Finding Good Amidst Evil

GoodAtHeartCover

Ursula Werner’s brilliant debut novel, The Good at Heart, is an inspiring story in an inauspicious setting.  Like the popular 2015 novel The Nightingale by Kristen Hannah, Werner’s book focuses mainly on the lives of women desperately trying to maintain a semblance of order and domesticity in a small European town during the ravages of World War II.   While Hannah’s story provides immediate empathy for a French family’s struggle to survive the misery inflicted by the invading Nazi army, Werner’s builds more slowly as she describes three dramatic days in July 1944 among the Eberhardt family living in the small German town of Blumental on the Swiss border.  The paterfamilias, Oskar Eberhardt, heads the finance ministry within the Nazi government in Berlin, and the dark cloud of Hitler’s Nazis colors the mostly mundane life of Oskar’s wife Edith, daughter Mariana, and granddaughters: Lara (13), Sofia (9), and Rosie (5).

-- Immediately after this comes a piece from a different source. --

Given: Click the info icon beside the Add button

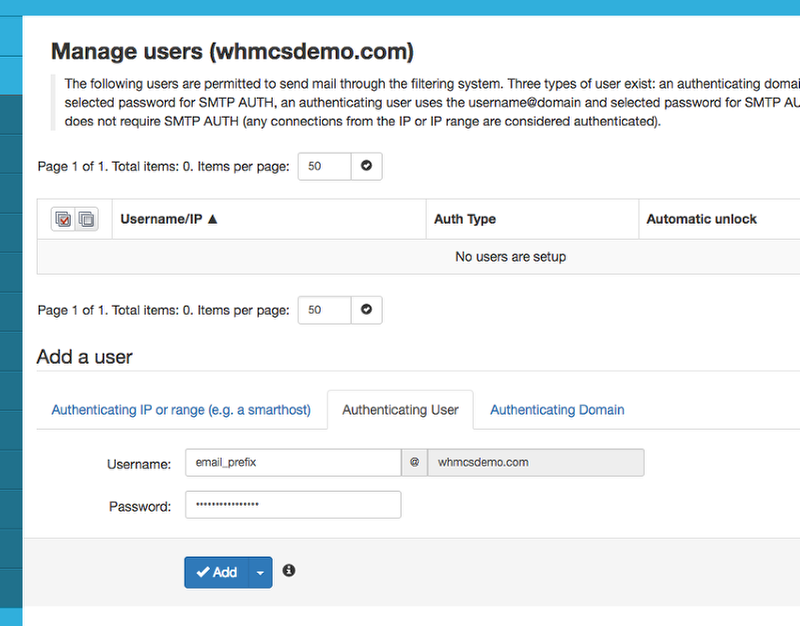Looking at the screenshot, I should coord(289,570).
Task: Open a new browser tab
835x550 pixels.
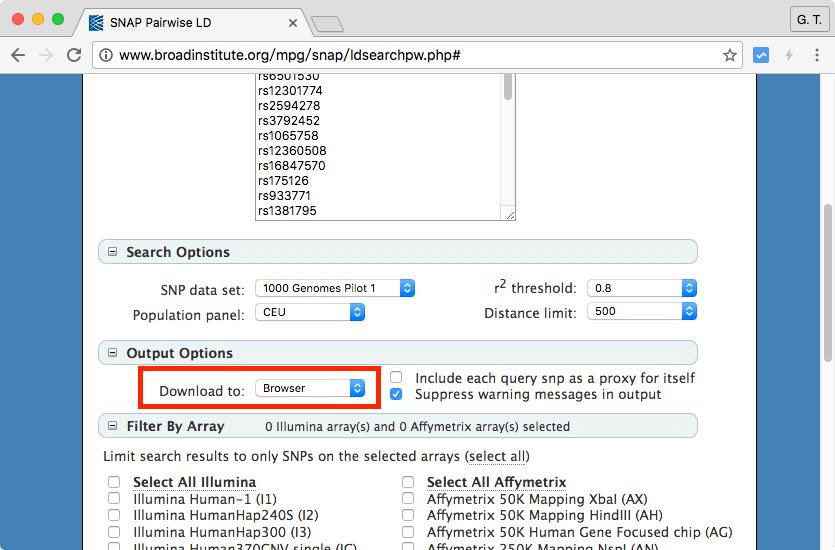Action: coord(326,22)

Ms. Werner reported many peremptory rejections from potential publishers of a novel that purported a sympathetic treatment of Germans during the Hitler era.  My own strong doubt that there were “good at heart” Germans in that era had been shaped by the classic 1961 film, “Judgment at Nuremburg”.  In that riveting film, Spencer Tracy plays the chief judge at one of the post-war trials in which civilian German administrators and judges who collaborated with the Nazis stand accused.  The film is ruthless in uncovering the fundamental Nazi complicity of even “good upstanding Germans” of that era.  Werner’s novel starts with a quote from the doomed Anne Frank desperately insisting in her journal that “in spite of everything I still believe that people are really good at heart.”

Ms. Werner tells a dramatic and at times spellbinding story.  She is an accomplished writer and storyteller and, once engaged, I found it hard to put the book down.  Her principal character, Mariana, is a complex, passionate mother, daughter, adulterous lover, and committed partisan in the small anti-Nazi resistance movement in Blumental.  Her personal drama provides much of the novel’s lifeblood.  Mariana’s mother, Edith Eberhardt, is believably portrayed as a devoted wife who nevertheless harbors disillusioning doubts about her husband’s status within the Fuhrer’s inner circle.  Mariana’s three daughters are all expertly depicted as children determined to continue their lives as children despite the adult-created anxiety and destruction all around them.

This historical novel is based on stories that Ms. Werner collected from her own German family.  She reports that she was long troubled by veiled reports of her great-grandfather’s involvement in Hitler’s government.  Her aging relatives in Germany finally acceded to her requests for stories and documents and to her surprise, she found that her great-grandfather had been exonerated by his Ally-appointed judges after it was determined that he had assisted Jews in leaving the country.  It’s clear that Ms. Werner maintains strong ties with both her family and her native country and her novel is filled with accurate historical background, realistic geographical setting, and an uncanny sense of what it meant to be an anti-Nazi German living in the police state of that era.  This is a book that both warmed my heart and challenged my mind, opening both to the possibility that some Germans had in fact retained their full humanity and ultimate goodness despite the thick moral darkness of the times in which they lived.